Some years after Hashimpura, Rai went on leave to study the perception ordinary people have of the police during communal riots. He found that the majority of Hindus saw the police as friends while the Muslims regarded them as foes and not protectors. In normal circumstances, even the Hindus would not call the police their friend. An adage that is popular in almost all the Indian languages is that one should be neither friends nor enemies with the police. Why is it then that an average Hindu sees the police as his friend and protector during communal riots? The plausible reason, Rai suggests, is that even under his khaki uniform, a police person strongly retains his intrinsic Hindu identity. He also feels somewhere within that if he does not interfere and check the “barbaric” Muslims, they would make the lives of “non-violent” Hindus difficult.
Rai’s slim book is a moral and political document of very high public value. It exposes from the inside the sordid communal rot in all of India’s public institutions – its political leadership, its police, its civil service, its courts, even its media. It reminds us of why the Congress earned its terminal decline in Uttar Pradesh. Reading it again today, after the ascendancy of Adityanath, with his hard communal rhetoric, to the highest political office in Uttar Pradesh, we are reminded by Rai’s account of how the cynical betrayal of the state’s minorities and of the constitutional values of secular democracy began much earlier. We read of the communal duplicity of secular politics, of the political, administrative and media establishment for decades, which paved the way for the unfolding tragedy of Uttar Pradesh today.

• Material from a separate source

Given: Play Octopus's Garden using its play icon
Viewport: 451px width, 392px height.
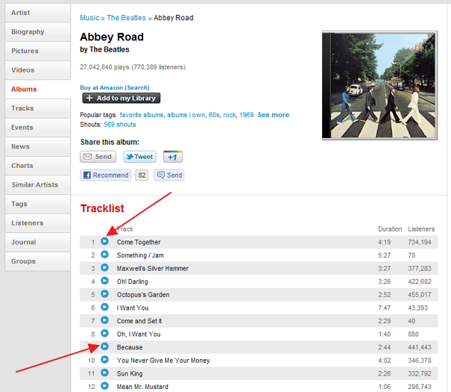Looking at the screenshot, I should click(104, 294).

Rai wrote this book “to repay a debt without which I would not walk into my grave, without shaking”. He recounts that many people advised him to drop the idea of writing it “since this would rustle up the wounds again and not let them heal with time”. But he declares: “I don’t want the wounds to wear out. It is necessary to pin-prick in the eyes of the Indian State that it did not bother to do what it was supposed to, rather did everything that our painstakingly created Constitution does not allow them to.”
He goes on to warn: “If we choose to forget one Hashimpura, many more would happen.”
Today, minorities in Uttar Pradesh find themselves on the brink of a state of undeclared war with their government and the majority community with who they have shared their lives in villages and towns across the state. At such a time, Rai’s warning is one that we must all heed before it is too late.